When President Trump declared the opioid crisis a public health emergency Thursday, he noted that “last year we lost at least 64,000 Americans to overdoses.” He is not incorrect. A preliminary analysis for 2016 from the Centers for Disease Control and Prevention estimated the toll at 64,070, up from 52,898 in 2015.
What rarely gets mentioned in these staggering figures is that a significant number of opioid deaths are considered to be suicides. In 2015, 4,837 opioid-related fatalities were coded as “intentional self-poisoning” — 9% of all deaths. Another 2,553 were of undetermined cause, and 35 were assaults. All the others were considered accidents.
The real number of suicides may be higher. Experts says there are many challenges and inconsistencies when it comes to deciding if any drug-related fatality was intentional.
“It can be a tricky call to distinguish an intent to kill oneself from an accidental overdose when the person has died, unless there’s some other indication that a person has been engaging in what we call ‘preparatory behavior’” such as writing a will or stockpiling pills, says Dr. Gregory K. Brown, Director of the Center for the Prevention of Suicide at the Perelman School of Medicine of the University of Pennsylvania.
This is particularly true for those who have struggled with addiction. “People can get into a state where they don’t care if they live or die,” Brown says.
In 2011, the CDC proposed guidelines for additional data collection in cases of potential self-harm, identifying several reasons why the existing classifications are insufficient. One issue is that coroners and medical examiners do not have a uniform standard of proof for classifying a death as a suicide.

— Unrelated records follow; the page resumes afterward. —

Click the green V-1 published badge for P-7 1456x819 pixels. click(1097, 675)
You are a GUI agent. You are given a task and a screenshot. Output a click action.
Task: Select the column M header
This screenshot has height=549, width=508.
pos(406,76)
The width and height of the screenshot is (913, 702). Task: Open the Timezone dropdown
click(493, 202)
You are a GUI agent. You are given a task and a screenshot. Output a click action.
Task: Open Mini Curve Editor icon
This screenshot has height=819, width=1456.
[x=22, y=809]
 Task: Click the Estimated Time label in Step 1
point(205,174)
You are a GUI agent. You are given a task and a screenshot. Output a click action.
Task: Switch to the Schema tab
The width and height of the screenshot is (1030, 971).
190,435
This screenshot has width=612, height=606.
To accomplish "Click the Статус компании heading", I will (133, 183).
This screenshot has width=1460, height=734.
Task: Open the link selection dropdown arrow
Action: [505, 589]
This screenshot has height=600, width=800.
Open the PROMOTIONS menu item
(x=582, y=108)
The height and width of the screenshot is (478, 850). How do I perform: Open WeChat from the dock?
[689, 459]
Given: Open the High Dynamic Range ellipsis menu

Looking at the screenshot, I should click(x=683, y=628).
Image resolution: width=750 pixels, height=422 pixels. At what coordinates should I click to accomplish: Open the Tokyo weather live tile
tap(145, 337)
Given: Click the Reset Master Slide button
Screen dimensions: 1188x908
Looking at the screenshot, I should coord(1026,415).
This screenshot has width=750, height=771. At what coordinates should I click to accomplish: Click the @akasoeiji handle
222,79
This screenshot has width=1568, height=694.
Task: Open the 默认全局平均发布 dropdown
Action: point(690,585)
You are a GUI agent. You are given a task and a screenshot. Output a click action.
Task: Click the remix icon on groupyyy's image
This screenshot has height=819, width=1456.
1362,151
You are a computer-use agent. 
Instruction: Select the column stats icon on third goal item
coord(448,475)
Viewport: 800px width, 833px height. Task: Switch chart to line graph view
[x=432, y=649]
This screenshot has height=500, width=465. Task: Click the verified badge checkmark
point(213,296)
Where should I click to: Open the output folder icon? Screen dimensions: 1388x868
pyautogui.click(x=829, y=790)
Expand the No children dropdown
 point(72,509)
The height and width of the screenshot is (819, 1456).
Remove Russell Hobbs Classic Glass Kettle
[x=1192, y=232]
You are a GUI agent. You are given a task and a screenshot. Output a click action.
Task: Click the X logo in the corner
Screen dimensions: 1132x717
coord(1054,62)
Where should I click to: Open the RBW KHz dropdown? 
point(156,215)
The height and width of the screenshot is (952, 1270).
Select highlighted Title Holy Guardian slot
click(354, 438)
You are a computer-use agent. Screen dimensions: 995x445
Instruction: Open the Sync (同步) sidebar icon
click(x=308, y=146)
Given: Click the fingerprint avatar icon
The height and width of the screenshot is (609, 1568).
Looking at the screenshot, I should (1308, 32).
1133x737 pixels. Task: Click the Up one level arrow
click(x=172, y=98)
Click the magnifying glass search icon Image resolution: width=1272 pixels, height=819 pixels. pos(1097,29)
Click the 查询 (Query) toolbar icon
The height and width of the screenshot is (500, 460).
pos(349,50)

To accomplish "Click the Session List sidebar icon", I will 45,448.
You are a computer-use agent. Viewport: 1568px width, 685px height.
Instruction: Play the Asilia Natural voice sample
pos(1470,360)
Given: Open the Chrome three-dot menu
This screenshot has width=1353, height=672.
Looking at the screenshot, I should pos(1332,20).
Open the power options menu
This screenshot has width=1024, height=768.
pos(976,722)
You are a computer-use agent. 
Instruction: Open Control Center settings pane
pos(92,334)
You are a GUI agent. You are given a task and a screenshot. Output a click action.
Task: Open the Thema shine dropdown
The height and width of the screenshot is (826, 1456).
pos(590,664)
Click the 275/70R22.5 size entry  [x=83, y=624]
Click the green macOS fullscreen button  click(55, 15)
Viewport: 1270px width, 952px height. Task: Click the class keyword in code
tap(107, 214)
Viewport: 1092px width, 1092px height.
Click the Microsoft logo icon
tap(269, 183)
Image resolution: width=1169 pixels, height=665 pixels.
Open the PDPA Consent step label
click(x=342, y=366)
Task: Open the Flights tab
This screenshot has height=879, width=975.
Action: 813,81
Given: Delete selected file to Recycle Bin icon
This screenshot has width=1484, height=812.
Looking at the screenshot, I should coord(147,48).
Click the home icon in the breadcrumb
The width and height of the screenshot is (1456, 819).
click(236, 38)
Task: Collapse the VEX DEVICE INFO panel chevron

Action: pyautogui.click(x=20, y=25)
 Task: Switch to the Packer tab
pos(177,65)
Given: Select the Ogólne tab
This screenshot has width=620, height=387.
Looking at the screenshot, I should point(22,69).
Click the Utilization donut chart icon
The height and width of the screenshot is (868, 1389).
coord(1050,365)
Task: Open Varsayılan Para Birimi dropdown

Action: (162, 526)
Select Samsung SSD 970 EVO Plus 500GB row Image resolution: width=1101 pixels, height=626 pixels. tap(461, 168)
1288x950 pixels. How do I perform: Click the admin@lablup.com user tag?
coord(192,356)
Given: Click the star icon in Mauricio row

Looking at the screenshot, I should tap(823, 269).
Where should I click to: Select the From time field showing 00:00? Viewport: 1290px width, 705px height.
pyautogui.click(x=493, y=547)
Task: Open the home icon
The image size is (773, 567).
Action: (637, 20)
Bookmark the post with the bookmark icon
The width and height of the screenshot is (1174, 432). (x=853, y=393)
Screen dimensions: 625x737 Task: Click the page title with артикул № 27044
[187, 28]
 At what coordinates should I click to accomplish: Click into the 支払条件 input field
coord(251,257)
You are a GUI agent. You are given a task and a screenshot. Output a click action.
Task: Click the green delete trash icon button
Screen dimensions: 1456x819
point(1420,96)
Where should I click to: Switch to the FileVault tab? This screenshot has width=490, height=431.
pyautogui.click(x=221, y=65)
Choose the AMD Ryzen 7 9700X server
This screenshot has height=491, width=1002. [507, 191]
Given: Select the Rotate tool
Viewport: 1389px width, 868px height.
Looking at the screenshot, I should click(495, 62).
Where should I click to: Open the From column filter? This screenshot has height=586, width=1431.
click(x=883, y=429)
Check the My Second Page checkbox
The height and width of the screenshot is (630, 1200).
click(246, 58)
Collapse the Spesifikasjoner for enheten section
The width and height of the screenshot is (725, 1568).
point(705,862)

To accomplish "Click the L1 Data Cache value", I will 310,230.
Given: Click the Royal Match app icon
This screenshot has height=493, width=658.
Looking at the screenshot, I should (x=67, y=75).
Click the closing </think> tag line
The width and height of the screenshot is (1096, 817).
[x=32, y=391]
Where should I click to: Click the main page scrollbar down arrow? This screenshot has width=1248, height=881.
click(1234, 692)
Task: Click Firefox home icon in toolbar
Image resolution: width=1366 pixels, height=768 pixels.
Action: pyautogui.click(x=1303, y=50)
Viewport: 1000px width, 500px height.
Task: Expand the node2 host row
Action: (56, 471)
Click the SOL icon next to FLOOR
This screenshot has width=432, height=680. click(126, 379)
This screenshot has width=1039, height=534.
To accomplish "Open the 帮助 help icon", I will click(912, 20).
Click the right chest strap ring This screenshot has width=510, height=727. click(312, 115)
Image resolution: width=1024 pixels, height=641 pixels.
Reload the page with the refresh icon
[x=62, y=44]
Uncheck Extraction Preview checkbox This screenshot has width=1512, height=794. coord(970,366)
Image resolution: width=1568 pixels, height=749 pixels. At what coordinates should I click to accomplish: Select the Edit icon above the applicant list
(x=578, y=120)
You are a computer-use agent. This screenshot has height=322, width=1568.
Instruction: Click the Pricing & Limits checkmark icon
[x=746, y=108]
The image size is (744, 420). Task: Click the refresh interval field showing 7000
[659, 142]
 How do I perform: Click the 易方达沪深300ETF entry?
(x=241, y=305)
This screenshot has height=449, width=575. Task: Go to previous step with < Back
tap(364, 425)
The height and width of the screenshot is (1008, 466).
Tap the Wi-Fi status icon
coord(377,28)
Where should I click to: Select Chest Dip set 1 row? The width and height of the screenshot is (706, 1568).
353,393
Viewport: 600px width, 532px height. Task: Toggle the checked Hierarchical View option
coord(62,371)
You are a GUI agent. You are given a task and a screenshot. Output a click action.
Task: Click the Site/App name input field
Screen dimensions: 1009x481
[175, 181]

The current data suggests that opiate-related suicides have roughly doubled since 1999, while those considered accidental have increased four-fold:
The common narrative for a victim of the opioid crisis is that of a person suffering from addiction who accidentally overdoses, often on street drugs that are becoming increasingly more potent. But given the ambiguity that surrounds how overdoses are classified under the existing definitions of underlying causes of death, suicides may be an important focus in the national fight against this epidemic.
“I absolutely think that suicide that should be part of the conversation,” Brown says. “There needs to be increased focus on access to opioids as a potentially lethal method for suicide. It’s an area that many clinicians haven’t focused when evaluating suicide risk.”
VICE reporter Maia Szalavitz addressed this subject last year from the perspective of her own history of addiction. “The line between the intentional and unintentional is murky at best,” she wrote. “Many people who truly want to live (like me, even during my active addiction) sometimes take insanely high doses and mixtures.”
But, compounding one tragedy upon another, many addicts don’t want to live anymore.
“Determining whether people actually intend to die really matters,” Szalavitz wrote. “For one, many pain patients say they would kill themselves if they feared they were about to be cut off from their medications. If such deaths are counted as accidental overdoses, however, access to those same medications can get blamed incorrectly.”
As America faces this ballooning crisis, the evidence — or lack thereof — indicates that confronting the role of suicide could save more than 9% of the lives of future victims.
Source
CDC WONDER. In accordance with CDC guidelines, accidental overdoses from opiates were gathered from ICD-10 codes X40-X44, intentional overdoses from codes X60–X64, assaults from code X85, and undetermined from codes Y10-Y14.